__To be done__.
A. Answer these questions about the vessel transit code:
(i) Which columns are averaged to build the reference data?
(ii) From what date does the filter for recent data start?
(iii) What title does the plot use?
B. Quote the vessel transit code, starting with "df_ref = df_chokepoints.loc[(df_chokepoints.date" and going on through "df_ref.reset_index(inplace=True)".
C. Write what follows the final line of the vessel transit plotting code.

__Source extract__.

■ ■ ■

Create the reference data by day and month.
df_ref = df_chokepoints.loc[(df_chokepoints.date >= start_reference_date) & (df_chokepoints.date < conflict_date)].copy()
df_ref = df_ref.groupby(["portname", "md"])[
["n_tanker", "n_cargo", "n_total", "capacity"]
].mean()
df_ref.reset_index(inplace=True)
df_ref.rename(
columns={
"n_tanker": "n_tanker_ref",
"n_cargo": "n_cargo_ref",
"n_total": "n_total_ref",
"capacity": "capacity_ref",
},
inplace=True,
)
Filter recent data (2023 onwards) and merge it with the reference values by day and month.
df_filt = df_chokepoints.loc[(df_chokepoints.date >= "2023-01-01")].copy()
df_filt = df_filt.merge(df_ref, on=["portname", "md"], how="left", validate="m:1")
Calculate percentage change.
df_filt.loc[:, "n_total_pct_ch"] = df_filt.apply(
lambda x: (x.n_total - x.n_total_ref) / (x.n_total_ref), axis=1
)
p1 = (
ggplot(df_filt, aes(x="ymd", y="n_total", group="portname", color="portname")) #
+ geom_line(alpha=1)
+ geom_vline(xintercept=conflict_date, linetype="dashed", color="red")
+ geom_vline(xintercept=crisis_date, linetype="dashed", color="red")
+ labs(
x="",
y="",
subtitle="Number of Vessels",
title="AIS Transit Calls in Key Areas",
color="Area of Interest",
)
+ theme_minimal()
+ theme(
text=element_text(size=13),
plot_title=element_text(size=16, weight="bold"),
axis_text_x=element_text(rotation=45, hjust=1),
legend_position="none",
)
+ scale_x_datetime(breaks=date_breaks("2 month"), labels=date_format("%Y-%m"))
+ scale_color_brewer(type="qual", palette=2)

■ ■ ■

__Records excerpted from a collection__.
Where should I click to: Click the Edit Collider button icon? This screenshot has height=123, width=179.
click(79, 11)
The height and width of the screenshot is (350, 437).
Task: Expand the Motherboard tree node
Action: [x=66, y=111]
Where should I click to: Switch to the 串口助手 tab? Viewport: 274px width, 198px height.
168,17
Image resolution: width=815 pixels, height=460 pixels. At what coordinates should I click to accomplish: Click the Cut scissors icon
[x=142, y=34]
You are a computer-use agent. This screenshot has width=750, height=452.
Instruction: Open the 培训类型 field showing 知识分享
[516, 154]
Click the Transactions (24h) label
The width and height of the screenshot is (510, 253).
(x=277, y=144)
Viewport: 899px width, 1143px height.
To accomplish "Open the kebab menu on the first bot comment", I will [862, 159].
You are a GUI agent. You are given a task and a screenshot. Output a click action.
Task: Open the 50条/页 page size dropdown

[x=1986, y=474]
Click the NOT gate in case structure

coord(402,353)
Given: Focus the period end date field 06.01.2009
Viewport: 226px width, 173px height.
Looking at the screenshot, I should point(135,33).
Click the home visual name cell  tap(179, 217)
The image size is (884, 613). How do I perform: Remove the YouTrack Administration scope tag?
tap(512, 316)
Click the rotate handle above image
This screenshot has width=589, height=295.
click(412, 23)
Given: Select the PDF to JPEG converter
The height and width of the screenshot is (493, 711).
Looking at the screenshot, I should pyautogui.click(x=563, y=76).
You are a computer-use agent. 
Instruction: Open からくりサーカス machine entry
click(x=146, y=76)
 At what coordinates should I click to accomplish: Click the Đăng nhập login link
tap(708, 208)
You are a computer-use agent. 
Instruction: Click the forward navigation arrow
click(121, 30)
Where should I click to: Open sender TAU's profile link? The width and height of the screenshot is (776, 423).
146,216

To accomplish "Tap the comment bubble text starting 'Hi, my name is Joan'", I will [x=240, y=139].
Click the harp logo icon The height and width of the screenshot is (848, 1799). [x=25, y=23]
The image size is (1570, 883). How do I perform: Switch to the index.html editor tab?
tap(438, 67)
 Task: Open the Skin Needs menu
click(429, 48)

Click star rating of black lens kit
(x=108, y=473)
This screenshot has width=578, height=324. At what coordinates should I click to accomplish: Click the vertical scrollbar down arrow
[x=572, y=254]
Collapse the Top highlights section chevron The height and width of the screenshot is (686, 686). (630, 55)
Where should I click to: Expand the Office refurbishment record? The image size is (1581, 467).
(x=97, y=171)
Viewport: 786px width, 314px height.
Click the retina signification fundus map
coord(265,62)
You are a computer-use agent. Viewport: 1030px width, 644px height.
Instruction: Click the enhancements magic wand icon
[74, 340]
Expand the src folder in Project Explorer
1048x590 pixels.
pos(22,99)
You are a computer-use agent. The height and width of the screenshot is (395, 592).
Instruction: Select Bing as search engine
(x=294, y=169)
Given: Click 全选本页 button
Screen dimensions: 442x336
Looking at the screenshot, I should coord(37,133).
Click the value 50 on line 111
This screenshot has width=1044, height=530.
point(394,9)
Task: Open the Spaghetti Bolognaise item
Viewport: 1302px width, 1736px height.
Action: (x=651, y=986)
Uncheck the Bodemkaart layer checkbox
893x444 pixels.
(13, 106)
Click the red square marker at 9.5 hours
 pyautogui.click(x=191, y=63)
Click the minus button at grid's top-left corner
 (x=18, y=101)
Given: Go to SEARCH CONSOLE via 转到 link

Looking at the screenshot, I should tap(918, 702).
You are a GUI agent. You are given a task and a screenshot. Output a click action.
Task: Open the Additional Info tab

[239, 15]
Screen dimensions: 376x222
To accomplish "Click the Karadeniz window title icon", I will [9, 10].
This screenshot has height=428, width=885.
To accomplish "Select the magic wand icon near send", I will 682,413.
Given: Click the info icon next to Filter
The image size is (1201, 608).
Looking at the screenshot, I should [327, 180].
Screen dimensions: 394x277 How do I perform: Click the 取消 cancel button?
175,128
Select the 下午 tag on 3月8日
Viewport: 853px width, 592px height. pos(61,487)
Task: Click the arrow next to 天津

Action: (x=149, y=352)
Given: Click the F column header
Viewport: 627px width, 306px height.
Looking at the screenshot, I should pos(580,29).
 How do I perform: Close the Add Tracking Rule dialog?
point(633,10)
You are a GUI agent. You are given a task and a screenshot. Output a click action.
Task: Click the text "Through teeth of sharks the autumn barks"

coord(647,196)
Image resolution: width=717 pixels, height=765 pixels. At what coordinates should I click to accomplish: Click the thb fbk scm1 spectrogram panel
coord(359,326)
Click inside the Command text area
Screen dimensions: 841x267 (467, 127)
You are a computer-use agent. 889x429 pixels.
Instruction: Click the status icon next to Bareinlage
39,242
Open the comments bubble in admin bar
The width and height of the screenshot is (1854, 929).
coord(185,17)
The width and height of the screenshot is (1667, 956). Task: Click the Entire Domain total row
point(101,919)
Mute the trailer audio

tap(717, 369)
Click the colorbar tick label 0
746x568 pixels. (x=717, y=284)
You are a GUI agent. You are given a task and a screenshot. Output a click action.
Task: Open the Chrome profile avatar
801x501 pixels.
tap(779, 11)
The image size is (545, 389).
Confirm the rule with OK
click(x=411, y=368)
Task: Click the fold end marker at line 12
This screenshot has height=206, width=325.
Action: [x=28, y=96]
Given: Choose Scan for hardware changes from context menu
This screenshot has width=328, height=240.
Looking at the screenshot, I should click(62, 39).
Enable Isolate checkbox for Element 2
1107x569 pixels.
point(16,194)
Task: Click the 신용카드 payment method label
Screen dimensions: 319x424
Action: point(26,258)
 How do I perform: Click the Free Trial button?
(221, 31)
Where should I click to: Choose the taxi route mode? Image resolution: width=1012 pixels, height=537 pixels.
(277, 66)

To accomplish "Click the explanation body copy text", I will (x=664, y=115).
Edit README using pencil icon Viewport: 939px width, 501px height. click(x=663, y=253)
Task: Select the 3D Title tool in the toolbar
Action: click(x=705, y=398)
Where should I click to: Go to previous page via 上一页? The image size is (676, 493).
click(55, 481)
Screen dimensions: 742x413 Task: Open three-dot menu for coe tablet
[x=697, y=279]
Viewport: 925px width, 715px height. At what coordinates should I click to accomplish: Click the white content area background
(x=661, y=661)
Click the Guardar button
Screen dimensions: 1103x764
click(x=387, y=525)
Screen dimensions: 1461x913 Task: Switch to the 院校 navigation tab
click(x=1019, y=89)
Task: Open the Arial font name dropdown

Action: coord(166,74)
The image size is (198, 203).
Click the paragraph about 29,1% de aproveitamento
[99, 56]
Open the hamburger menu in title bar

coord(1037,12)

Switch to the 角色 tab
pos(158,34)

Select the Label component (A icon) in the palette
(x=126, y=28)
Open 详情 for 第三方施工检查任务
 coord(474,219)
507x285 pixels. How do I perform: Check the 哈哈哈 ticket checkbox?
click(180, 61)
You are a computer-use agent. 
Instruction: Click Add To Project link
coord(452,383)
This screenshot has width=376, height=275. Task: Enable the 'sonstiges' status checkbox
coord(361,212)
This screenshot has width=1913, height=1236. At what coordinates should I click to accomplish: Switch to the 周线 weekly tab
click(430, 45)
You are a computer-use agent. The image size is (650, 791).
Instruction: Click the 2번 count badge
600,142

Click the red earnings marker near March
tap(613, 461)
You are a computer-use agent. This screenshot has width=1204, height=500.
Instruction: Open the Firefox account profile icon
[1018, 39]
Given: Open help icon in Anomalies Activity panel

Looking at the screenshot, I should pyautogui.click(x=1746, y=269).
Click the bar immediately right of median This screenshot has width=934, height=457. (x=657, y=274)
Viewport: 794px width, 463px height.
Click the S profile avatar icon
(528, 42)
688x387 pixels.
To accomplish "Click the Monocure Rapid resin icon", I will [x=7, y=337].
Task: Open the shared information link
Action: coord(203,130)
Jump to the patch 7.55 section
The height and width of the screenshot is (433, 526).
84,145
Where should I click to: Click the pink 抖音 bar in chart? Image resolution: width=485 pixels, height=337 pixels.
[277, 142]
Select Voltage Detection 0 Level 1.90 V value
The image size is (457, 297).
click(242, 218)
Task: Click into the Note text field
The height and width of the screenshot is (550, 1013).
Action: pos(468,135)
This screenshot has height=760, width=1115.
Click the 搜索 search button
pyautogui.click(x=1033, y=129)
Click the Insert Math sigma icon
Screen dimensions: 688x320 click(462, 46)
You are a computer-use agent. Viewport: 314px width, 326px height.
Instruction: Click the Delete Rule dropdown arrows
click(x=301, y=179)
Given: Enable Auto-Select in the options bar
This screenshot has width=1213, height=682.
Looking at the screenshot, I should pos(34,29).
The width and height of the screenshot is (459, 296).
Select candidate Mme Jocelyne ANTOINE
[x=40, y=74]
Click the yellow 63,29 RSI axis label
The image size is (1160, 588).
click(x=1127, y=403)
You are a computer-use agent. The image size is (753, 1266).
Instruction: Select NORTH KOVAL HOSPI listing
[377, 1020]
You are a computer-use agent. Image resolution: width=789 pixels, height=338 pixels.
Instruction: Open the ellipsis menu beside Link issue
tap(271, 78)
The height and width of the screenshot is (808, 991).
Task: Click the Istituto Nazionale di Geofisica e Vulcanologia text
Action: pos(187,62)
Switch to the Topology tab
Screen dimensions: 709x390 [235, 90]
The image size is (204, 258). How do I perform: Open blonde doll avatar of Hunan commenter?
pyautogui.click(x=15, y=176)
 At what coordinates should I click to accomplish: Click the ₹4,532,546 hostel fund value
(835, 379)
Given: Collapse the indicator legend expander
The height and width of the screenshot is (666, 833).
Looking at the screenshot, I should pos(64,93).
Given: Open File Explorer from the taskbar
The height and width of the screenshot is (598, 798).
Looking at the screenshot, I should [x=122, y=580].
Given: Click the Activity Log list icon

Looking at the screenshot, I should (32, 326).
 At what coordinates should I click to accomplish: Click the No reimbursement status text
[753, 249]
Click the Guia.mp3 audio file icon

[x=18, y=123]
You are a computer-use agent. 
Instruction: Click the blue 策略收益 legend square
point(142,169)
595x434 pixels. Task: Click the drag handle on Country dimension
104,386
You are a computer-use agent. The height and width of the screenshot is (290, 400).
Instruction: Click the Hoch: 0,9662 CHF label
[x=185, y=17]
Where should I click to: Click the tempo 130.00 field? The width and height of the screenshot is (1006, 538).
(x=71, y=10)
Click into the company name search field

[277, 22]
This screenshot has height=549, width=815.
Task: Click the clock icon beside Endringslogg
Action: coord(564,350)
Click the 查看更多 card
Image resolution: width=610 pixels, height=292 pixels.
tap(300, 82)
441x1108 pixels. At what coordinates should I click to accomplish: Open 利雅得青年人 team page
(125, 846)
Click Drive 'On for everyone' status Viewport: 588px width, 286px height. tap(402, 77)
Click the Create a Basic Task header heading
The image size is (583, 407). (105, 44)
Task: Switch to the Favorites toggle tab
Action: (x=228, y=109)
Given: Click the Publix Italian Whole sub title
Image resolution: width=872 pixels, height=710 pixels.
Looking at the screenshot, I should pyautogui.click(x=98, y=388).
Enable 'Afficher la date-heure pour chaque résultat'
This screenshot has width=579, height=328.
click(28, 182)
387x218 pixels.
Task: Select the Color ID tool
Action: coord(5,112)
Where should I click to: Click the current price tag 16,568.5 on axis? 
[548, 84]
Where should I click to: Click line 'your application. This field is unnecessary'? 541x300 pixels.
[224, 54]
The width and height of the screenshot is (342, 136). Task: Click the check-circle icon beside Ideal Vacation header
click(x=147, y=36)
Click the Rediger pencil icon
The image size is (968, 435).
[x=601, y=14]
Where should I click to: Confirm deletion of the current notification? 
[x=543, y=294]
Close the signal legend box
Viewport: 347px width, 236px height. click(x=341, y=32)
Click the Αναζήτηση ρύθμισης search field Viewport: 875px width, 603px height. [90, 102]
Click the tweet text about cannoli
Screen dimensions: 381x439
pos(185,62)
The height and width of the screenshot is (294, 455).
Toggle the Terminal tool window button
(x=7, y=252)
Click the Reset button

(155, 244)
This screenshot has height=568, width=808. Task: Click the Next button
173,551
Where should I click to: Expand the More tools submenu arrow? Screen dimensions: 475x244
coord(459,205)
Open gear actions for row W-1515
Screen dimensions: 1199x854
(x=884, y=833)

■ ■ ■

__Task-by-task outputs__.
A.
(i) n_tanker, n_cargo, n_total and capacity
(ii) 2023-01-01
(iii) "AIS Transit Calls in Key Areas"

B.
df_ref = df_chokepoints.loc[(df_chokepoints.date >= start_reference_date) & (df_chokepoints.date < conflict_date)].copy()
df_ref = df_ref.groupby(["portname", "md"])[
["n_tanker", "n_cargo", "n_total", "capacity"]
].mean()
df_ref.reset_index(inplace=True)

C.
+ theme(legend_position="bottom")
)
display(p1)
20.4.5.1. AIS Transit Calls Relative to Historical Average#
The following chart separates transit calls for each area and includes a black line, which signals the historical average for each area.
p2 = (
ggplot(df_filt, aes(x="date", y="n_total", group="portname", color="portname"))
+ geom_line(size=1)
+ geom_vline(xintercept=conflict_date, linetype="dashed", color="red")
+ geom_vline(xintercept=crisis_date, linetype="dashed", color="red")
+ geom_line(
aes(x="date", y="n_total_ref", group="portname"),
color="black",
size=0.75,
alpha=3 / 4,
)
+ labs(
x="",
y="",
subtitle="Number of Vessels",
title="AIS Transit Calls Relative to Historical Average",
color="Area of Interest",
)
+ theme_minimal()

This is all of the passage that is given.